WHAT THE EXERCISE ASKS — Your task is to print every entry below exactly as given.

[Opening DATASET CONTENT section]

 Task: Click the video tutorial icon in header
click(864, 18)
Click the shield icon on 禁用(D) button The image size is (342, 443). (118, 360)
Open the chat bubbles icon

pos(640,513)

[Closing DATASET CONTENT section]

RESPONSE BOX —
 Task: Click the video tutorial icon in header
click(864, 18)
Click the shield icon on 禁用(D) button The image size is (342, 443). (118, 360)
Open the chat bubbles icon

pos(640,513)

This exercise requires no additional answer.